I witnessed this on TV over 30 years ago. It was the time where taxes on cigarettes in Quebec got very high. There were a lot of robberies of convenience stores, and they were stealing only cigarettes. Then, in the news, they showed a video of a robbery captured on security camera footage. A group of guys broke into a convenience store carrying a large trashcan, and while two of them grabbed all the cigarettes they could and put them in the trashcan, one, all smiling with a face saying, “D***! I’m so smart!” approached the camera with a pair of snippers and cut the video wire.

Apparently, Mr. Genius thought that cutting the wire would “erase” everything. Of course, they never took the videotape out. Police caught them a few days later.

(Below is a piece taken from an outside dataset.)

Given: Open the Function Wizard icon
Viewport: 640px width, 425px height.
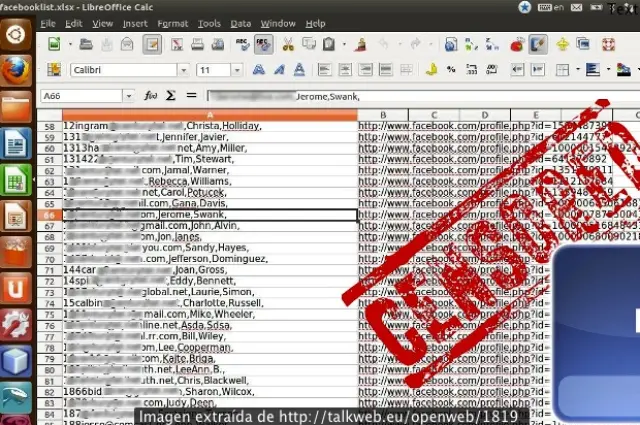Looking at the screenshot, I should point(150,95).
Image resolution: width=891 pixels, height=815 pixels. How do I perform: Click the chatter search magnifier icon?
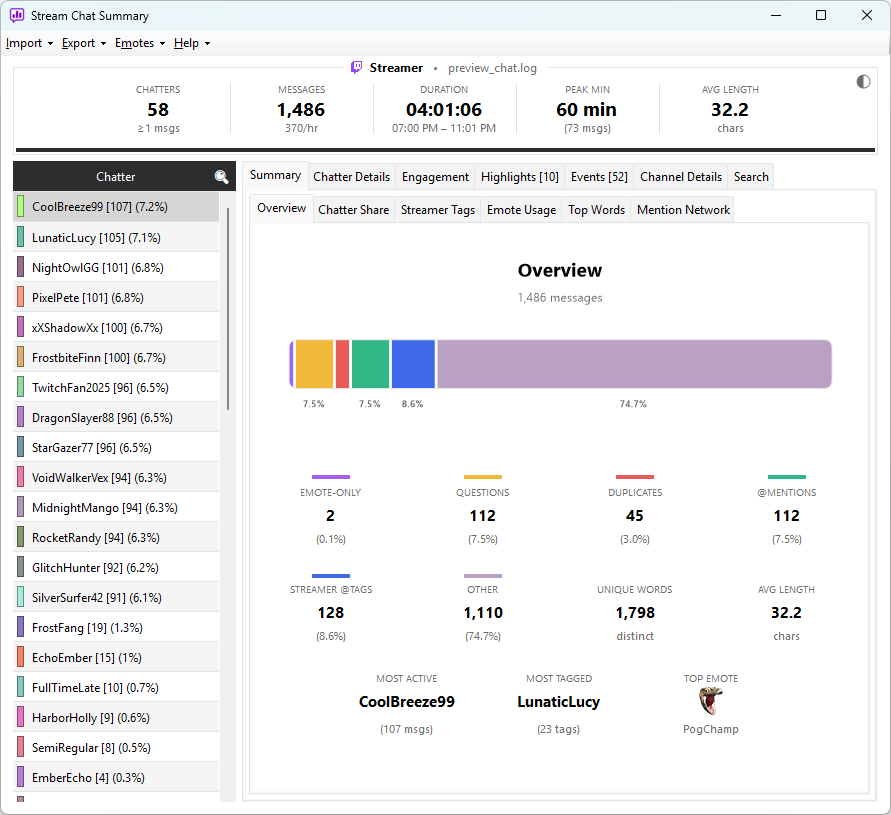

During the same period, I was working as a service rep for a copier company. I got a call because there had been a break-in at a customer’s convenience store and the copier was damaged. It turned out that glass shards from the front door had fallen into the copier when the cigarette robbers broke in. Their location was slightly remote.

The police were still there when I arrived.

I asked the manager if he had them on a security camera.

He said, “Actually, it’s our third break-in. They figured out the schedule of the police rounds and hit when they were the farthest from here. The first two times, they managed to break into the office and grab the cassette. But not this time. We secured the VTR and jammed the cassette in. The police are looking at the footage as we speak. Smiling.”